§ Text:

Hydrocracker catalysts are carefully optimized for selectivity vs. activity, balancing these properties to achieve high efficiency in refining processes. These catalysts typically consist of three key ingredients: amorphous Si/Al, crystalline Si/Al, and base metals. To accelerate the formulation process, a combination of Generative AI, Design of Experiment and optimization models is employed:

LLM Fine-tuning for Knowledge Retrieval:

The first step involves fine-tuning a Large Language Model (LLM) on domain-specific documents and research papers related to catalyst formulation. This accelerates the knowledge retrieval process, allowing experts to quickly explore various ingredient combinations. By integrating historical data, the LLM can suggest optimal ratios of amorphous Si/Al, crystalline Si/Al, and base metals, while rejecting infeasible combinations early in the process. This dramatically reduces the time spent on trial-and-error formulations.

Stored items:
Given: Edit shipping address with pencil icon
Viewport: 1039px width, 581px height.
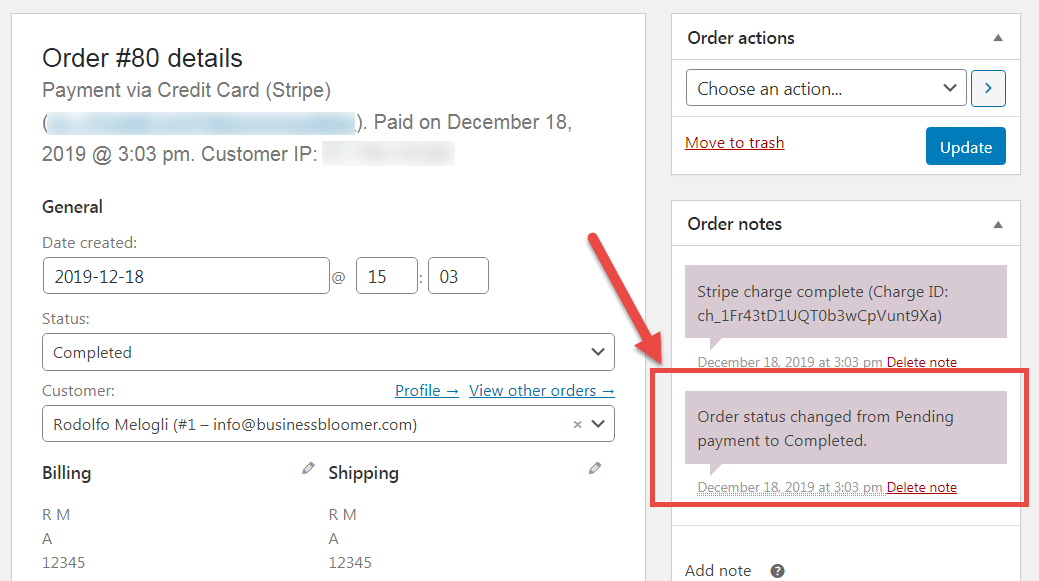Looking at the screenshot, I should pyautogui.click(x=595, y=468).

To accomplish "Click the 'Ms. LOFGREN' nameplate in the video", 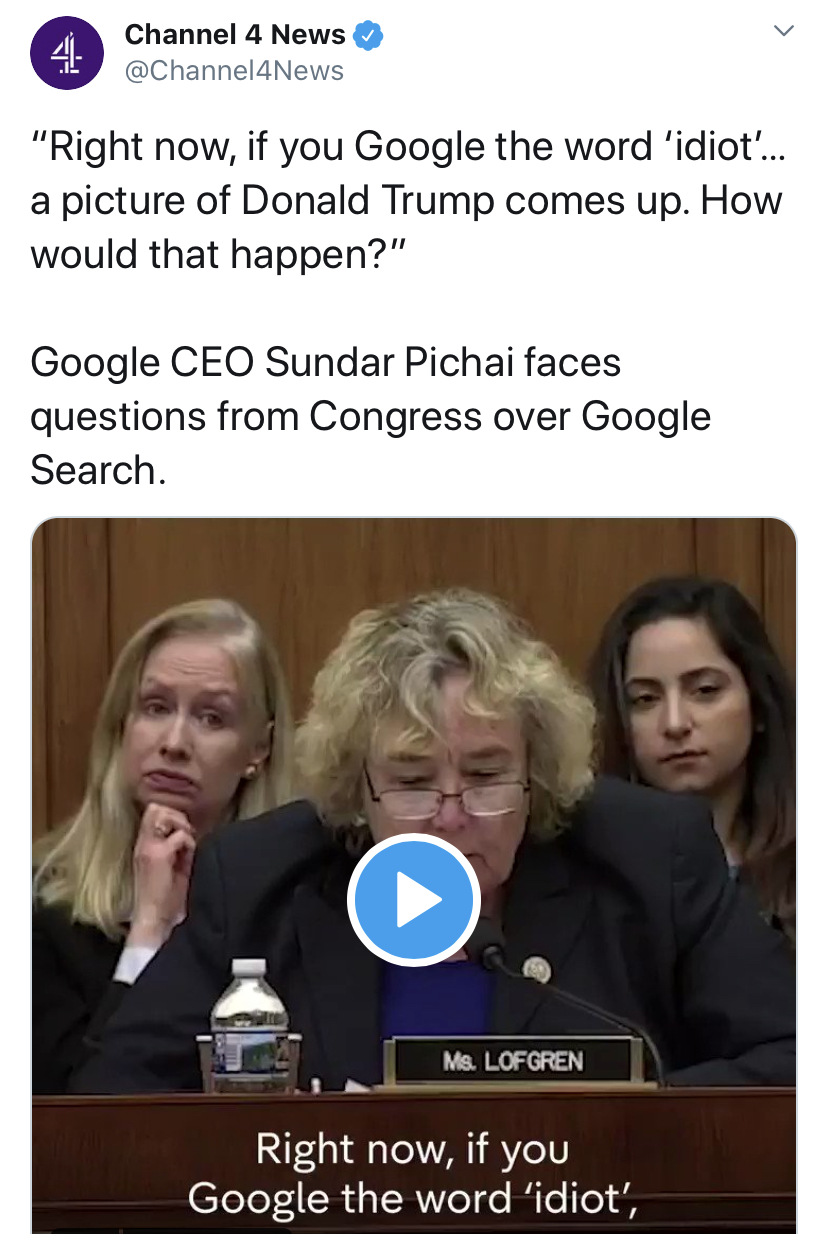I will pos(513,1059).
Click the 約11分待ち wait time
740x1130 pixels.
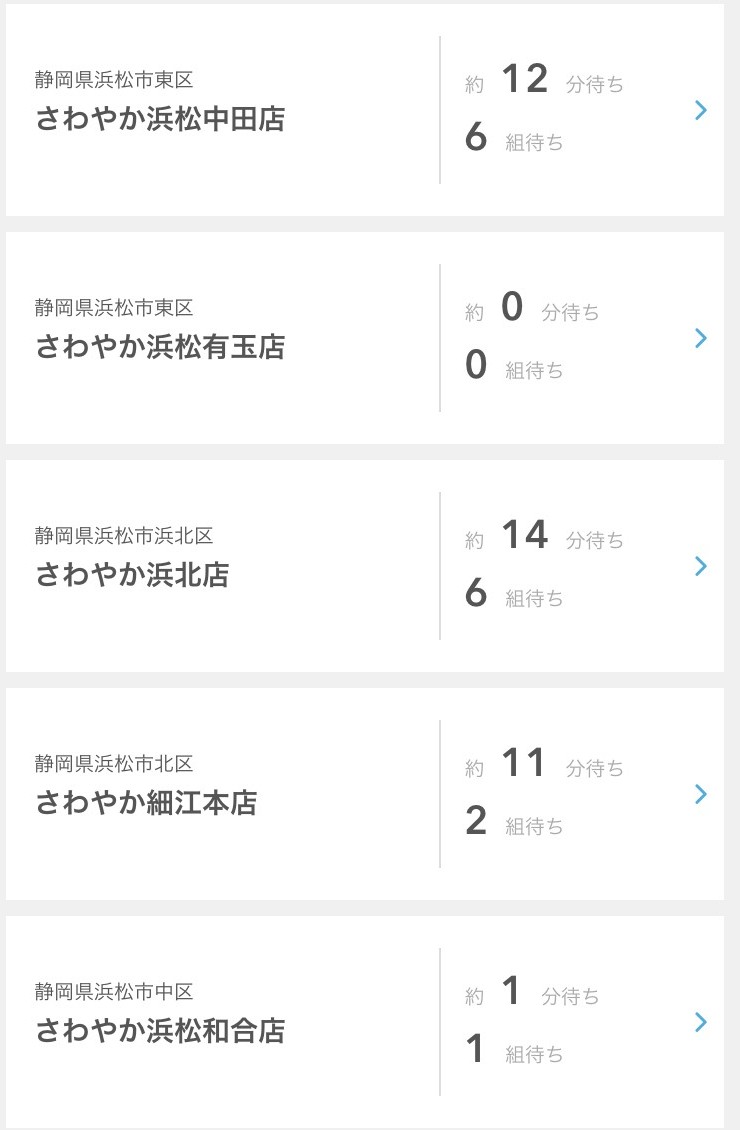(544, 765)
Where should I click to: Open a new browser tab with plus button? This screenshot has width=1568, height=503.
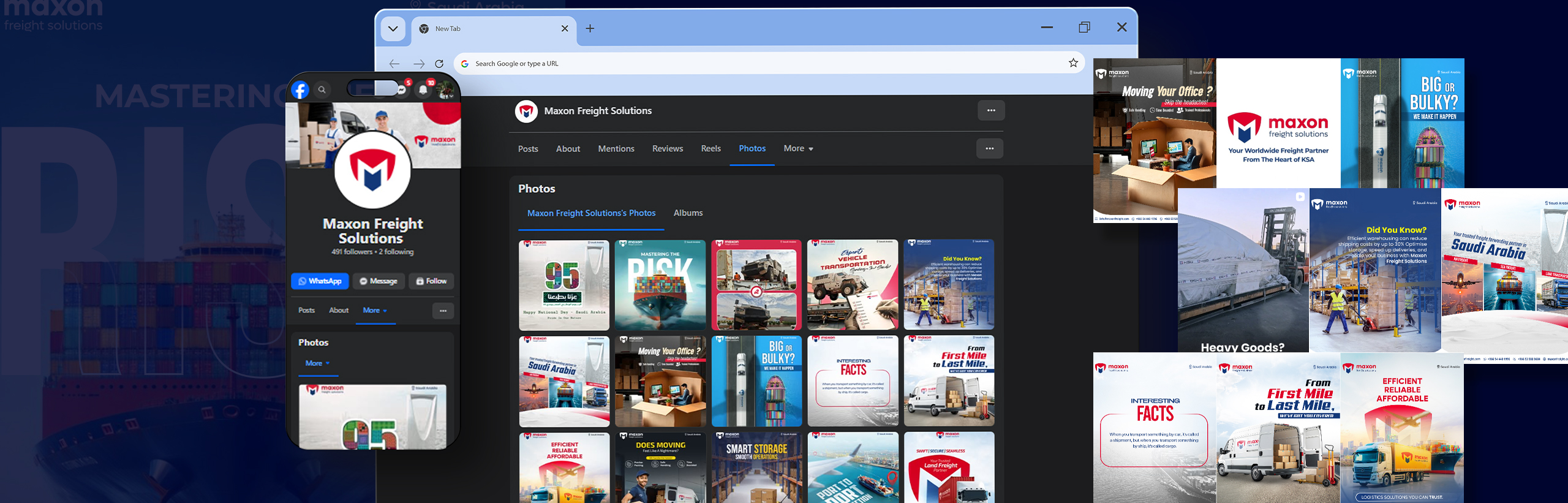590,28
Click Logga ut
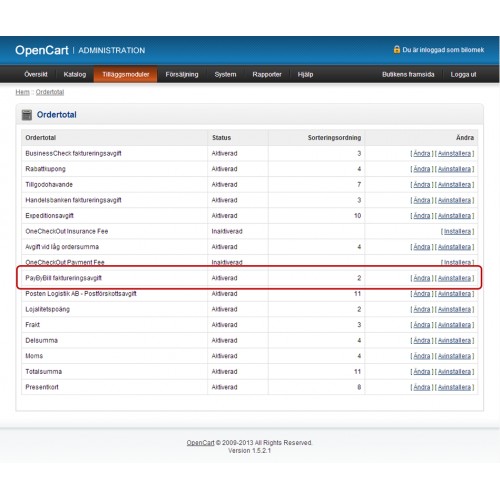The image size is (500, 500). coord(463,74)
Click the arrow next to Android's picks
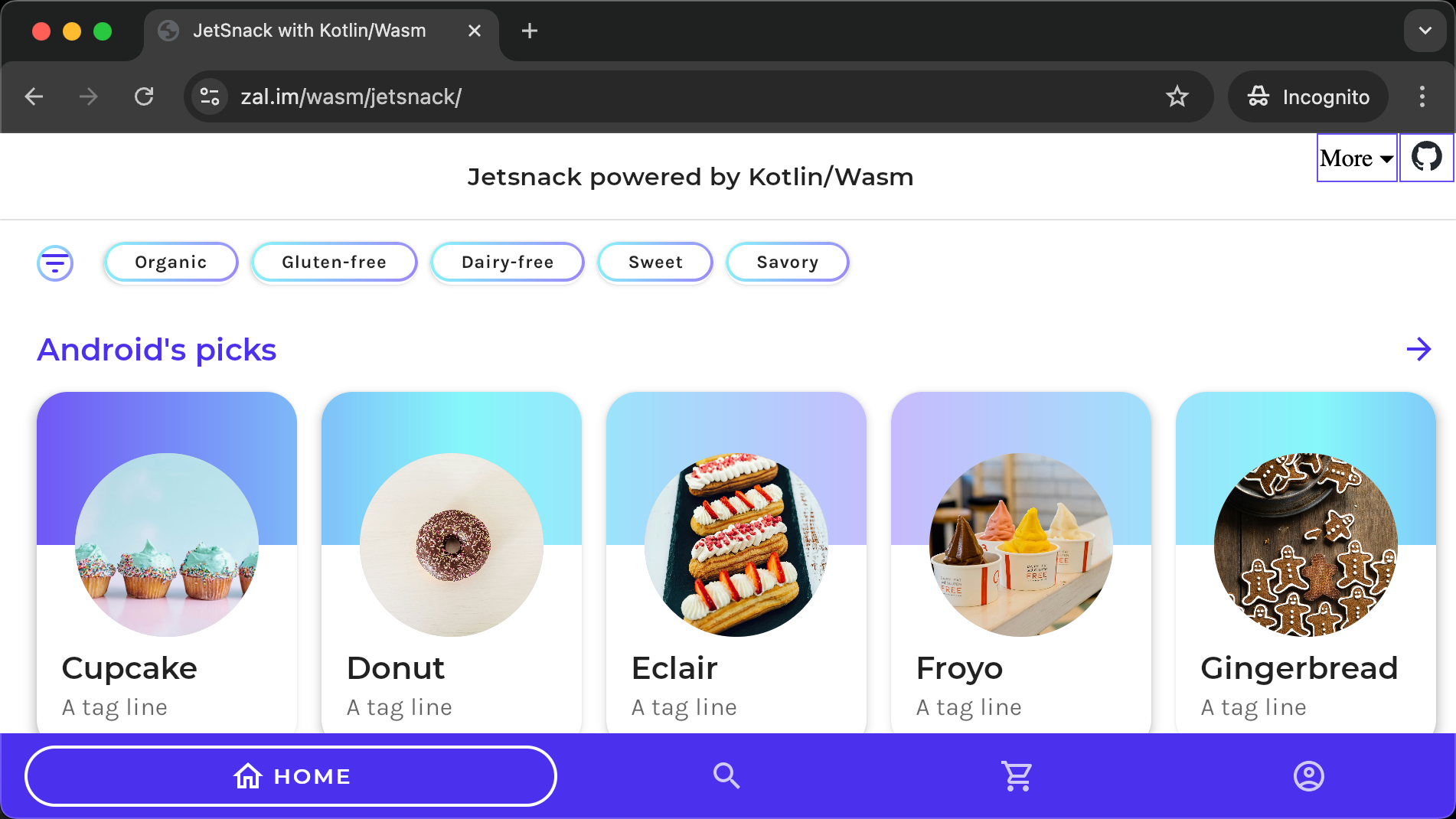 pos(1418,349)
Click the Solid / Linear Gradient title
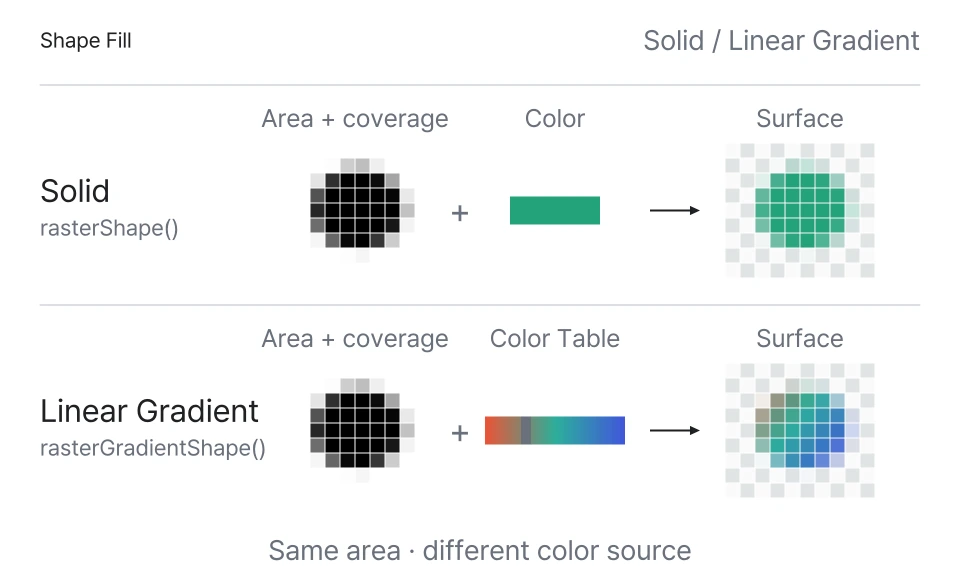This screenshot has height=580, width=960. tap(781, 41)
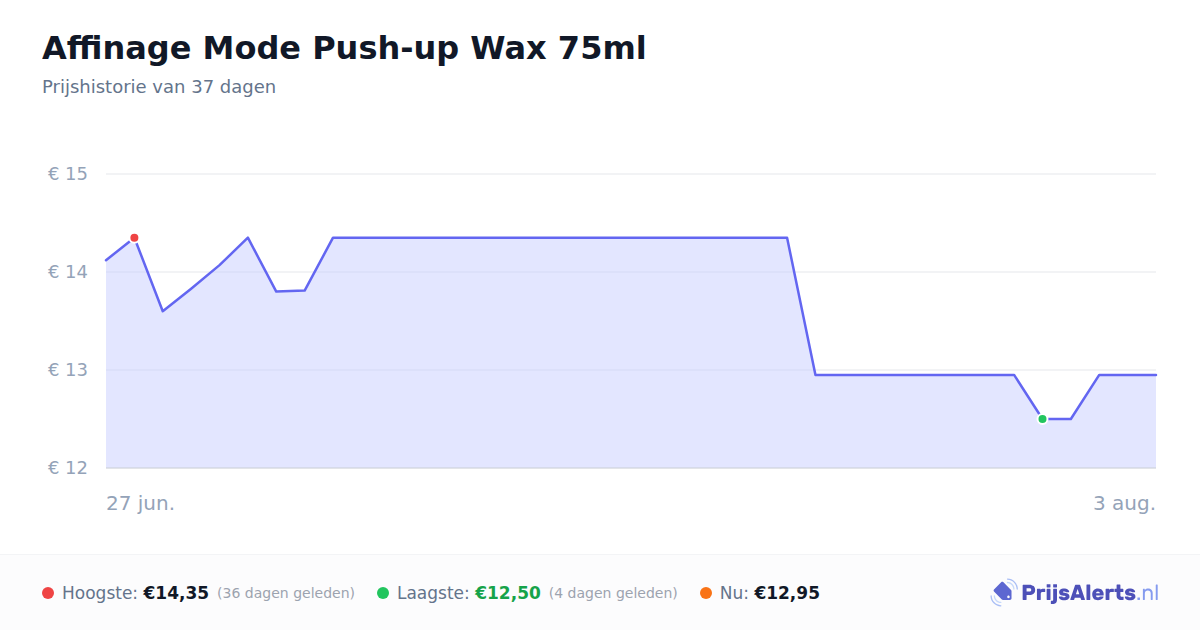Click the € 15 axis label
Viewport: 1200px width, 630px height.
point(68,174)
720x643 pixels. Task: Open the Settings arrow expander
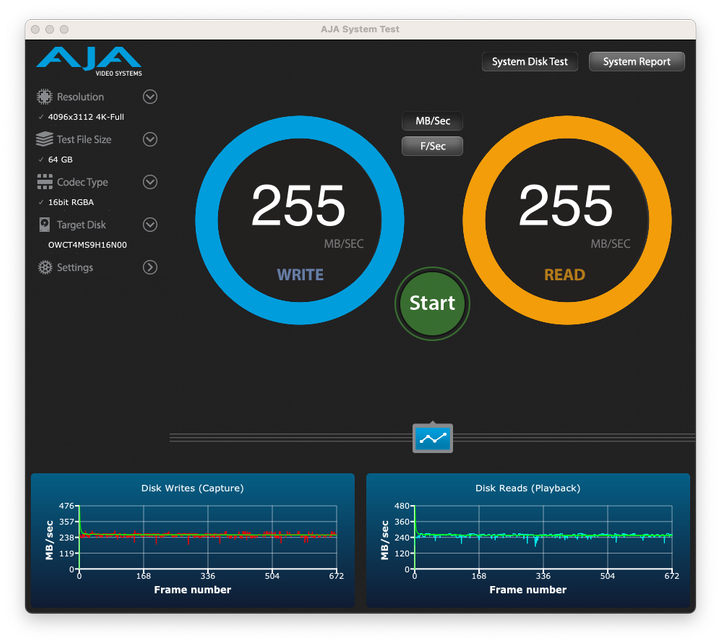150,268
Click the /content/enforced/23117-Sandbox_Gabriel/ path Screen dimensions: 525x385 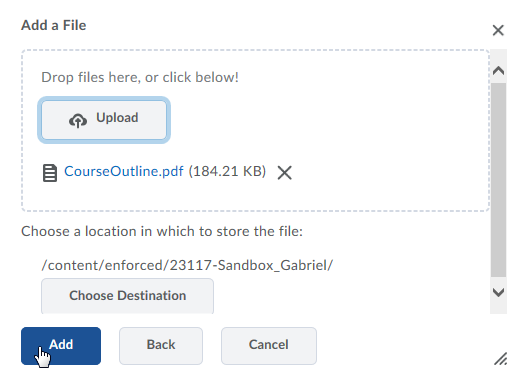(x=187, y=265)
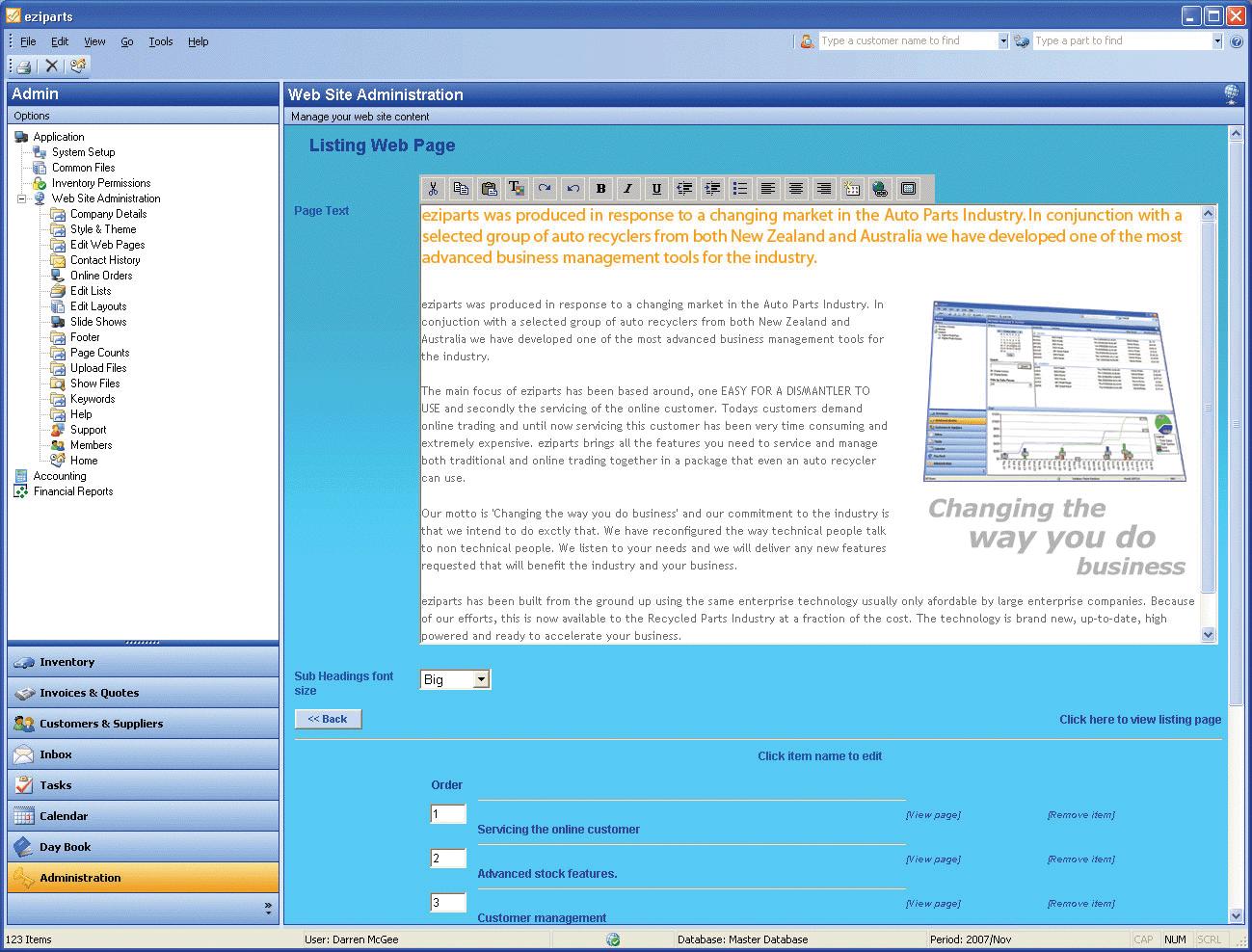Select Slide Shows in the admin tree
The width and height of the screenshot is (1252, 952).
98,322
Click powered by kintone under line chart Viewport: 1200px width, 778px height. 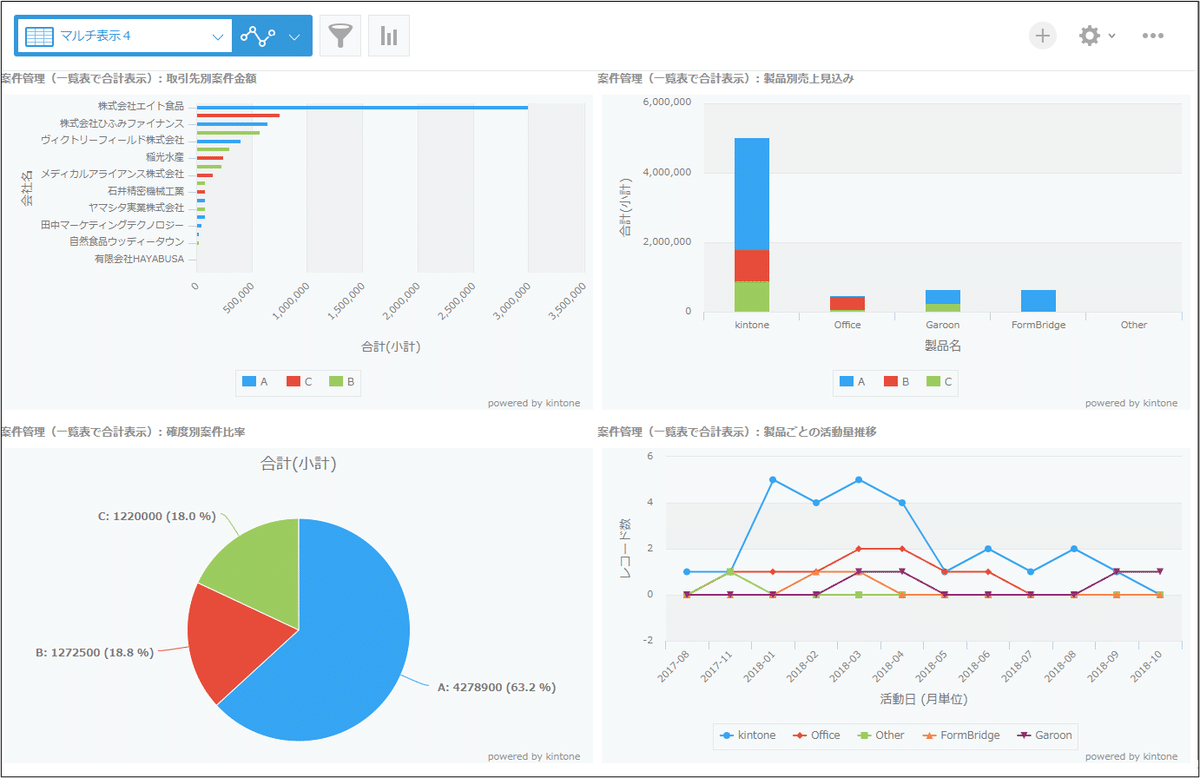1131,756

§ Work instruction A:
Decide whether each statement agrees with the text on hydrocracker catalysts, answering yes or no and quoting the deciding words of the text. (i) The catalysts are typically made of three key ingredients. (ii) The LLM is fine-tuned on general-purpose documents unrelated to catalysts. (iii) The LLM rejects infeasible combinations only at the end of the process.
§ Work instruction B:
In the text on hydrocracker catalysts, rewrite the part that opens with the words "LLM Fine-tuning for" and closes with "on trial-and-error formulations.", swapping "experts" for "researchers".

§ Output A:
(i) Yes: "These catalysts typically consist of three key ingredients: amorphous Si/Al, crystalline Si/Al, and base metals."
(ii) No: "fine-tuning a Large Language Model (LLM) on domain-specific documents and research papers related to catalyst formulation"
(iii) No: "while rejecting infeasible combinations early in the process"

§ Output B:
LLM Fine-tuning for Knowledge Retrieval:

The first step involves fine-tuning a Large Language Model (LLM) on domain-specific documents and research papers related to catalyst formulation. This accelerates the knowledge retrieval process, allowing researchers to quickly explore various ingredient combinations. By integrating historical data, the LLM can suggest optimal ratios of amorphous Si/Al, crystalline Si/Al, and base metals, while rejecting infeasible combinations early in the process. This dramatically reduces the time spent on trial-and-error formulations.